An Inflection Point


An Inflection Point

As I assume the CBABC presidency for the 2022-23 term, a phrase that keeps recurring in my conversations with other lawyers and judges about the current state of our profession and the judiciary (if not society in general) is  “inflection point.”

After dealing with: over two years of the global pandemic; the ever-increasing impacts due to climate change; the growing societal awareness of racial inequities and injustice brought on by the Black Lives Matter movement; and the shock and anguish raised by the recoveries of hundreds of potential unmarked graves * of Indigenous children, reminding Canada of its (not so long ago and until quite recently hidden) brutal past, it is more than understandable why so many of us strongly believe that we must be on the cusp of significant societal transformation, for the greater good, we so desperately hope.

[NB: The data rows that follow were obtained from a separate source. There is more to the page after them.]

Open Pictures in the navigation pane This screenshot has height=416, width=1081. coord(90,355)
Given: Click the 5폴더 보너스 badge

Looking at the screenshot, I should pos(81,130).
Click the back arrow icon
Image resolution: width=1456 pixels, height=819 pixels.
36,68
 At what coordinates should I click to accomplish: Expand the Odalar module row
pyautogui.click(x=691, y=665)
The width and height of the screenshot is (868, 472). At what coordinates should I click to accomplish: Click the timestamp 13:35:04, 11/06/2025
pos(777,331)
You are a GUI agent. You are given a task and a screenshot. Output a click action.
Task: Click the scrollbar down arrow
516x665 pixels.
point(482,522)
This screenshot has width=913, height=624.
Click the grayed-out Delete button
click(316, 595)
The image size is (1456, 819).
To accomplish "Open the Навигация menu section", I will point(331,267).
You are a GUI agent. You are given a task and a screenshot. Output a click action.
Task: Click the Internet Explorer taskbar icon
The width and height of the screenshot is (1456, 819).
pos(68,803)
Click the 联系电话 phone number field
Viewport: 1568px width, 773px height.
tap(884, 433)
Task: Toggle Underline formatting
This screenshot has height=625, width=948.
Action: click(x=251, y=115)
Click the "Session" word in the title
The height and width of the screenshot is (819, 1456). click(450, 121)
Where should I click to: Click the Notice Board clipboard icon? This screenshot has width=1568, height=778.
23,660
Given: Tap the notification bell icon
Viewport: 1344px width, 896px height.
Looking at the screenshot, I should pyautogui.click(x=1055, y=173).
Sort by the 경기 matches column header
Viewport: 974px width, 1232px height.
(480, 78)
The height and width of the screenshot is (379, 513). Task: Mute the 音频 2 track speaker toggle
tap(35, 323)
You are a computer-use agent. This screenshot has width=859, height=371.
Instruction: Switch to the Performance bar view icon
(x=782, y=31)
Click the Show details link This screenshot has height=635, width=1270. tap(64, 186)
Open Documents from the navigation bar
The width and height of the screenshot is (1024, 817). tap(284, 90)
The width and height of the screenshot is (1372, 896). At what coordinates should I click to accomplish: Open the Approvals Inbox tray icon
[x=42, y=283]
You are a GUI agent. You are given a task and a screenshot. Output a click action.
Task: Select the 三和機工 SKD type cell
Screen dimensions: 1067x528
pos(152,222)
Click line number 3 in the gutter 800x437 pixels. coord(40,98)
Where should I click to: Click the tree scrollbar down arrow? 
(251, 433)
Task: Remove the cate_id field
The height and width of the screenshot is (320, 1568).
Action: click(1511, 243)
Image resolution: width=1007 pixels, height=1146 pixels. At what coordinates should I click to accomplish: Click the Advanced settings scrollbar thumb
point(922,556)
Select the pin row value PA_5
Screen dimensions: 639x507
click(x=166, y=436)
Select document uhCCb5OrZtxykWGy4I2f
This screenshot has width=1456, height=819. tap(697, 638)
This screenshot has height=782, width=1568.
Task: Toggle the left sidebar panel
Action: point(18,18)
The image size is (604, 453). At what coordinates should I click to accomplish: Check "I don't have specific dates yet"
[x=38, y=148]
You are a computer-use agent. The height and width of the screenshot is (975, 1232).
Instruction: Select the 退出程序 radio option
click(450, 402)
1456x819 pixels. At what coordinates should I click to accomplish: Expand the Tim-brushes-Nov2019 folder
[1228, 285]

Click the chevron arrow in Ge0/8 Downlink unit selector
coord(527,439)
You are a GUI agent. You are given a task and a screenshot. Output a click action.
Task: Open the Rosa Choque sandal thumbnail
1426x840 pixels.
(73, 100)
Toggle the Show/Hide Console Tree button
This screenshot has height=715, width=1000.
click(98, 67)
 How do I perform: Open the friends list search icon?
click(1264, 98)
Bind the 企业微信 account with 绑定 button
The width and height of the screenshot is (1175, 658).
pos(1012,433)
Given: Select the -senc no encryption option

At the same time, these vast currents of change and the turmoil they are spurring, quite often in a reactionary backlash, including an alarming rise in incidents of racial hatred and intolerance coupled with an equally alarming rise in a widespread illiberal disdain for democratic institutions and the rule of law, are causing many of us to feel overwhelmed and despondent — it can be exhausting!     

In the social justice sector, in which I work as a human rights lawyer, we often talk about “vicarious trauma” that can be inflicted from constantly dealing with various clients’ legal issues of oppression and injustice, invoking those same feelings of despondency and despair, as described above, within the legal service provider.

But just as real, although perhaps not quite as common, are instances of experiencing “vicarious resilience” from dealing with a client who has faced seemingly insurmountable challenges of oppression and unfairness, but has somehow remained steadfast and stoic in response, guided by some inner strength and sense of justice.   

I have personally experienced both, especially in most recently representing an Indigenous mother in her case about the egregious mistreatment she has alleged at the hands of the child apprehension system. Her example of courage and determination, given what she has endured, has been inspiring and uplifting.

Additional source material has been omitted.